# Stated goal:
Repeat every line of the listing below word for word, in the same order.

Records:
◆ ◆ ◆ ◆ ◆ ◆ ◆

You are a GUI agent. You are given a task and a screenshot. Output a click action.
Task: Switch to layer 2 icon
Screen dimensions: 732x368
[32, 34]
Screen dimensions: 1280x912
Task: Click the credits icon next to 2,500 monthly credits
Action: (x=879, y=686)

◆ ◆ ◆ ◆ ◆ ◆ ◆

# Finished exercise:
You are a GUI agent. You are given a task and a screenshot. Output a click action.
Task: Switch to layer 2 icon
Screen dimensions: 732x368
[32, 34]
Screen dimensions: 1280x912
Task: Click the credits icon next to 2,500 monthly credits
Action: (x=879, y=686)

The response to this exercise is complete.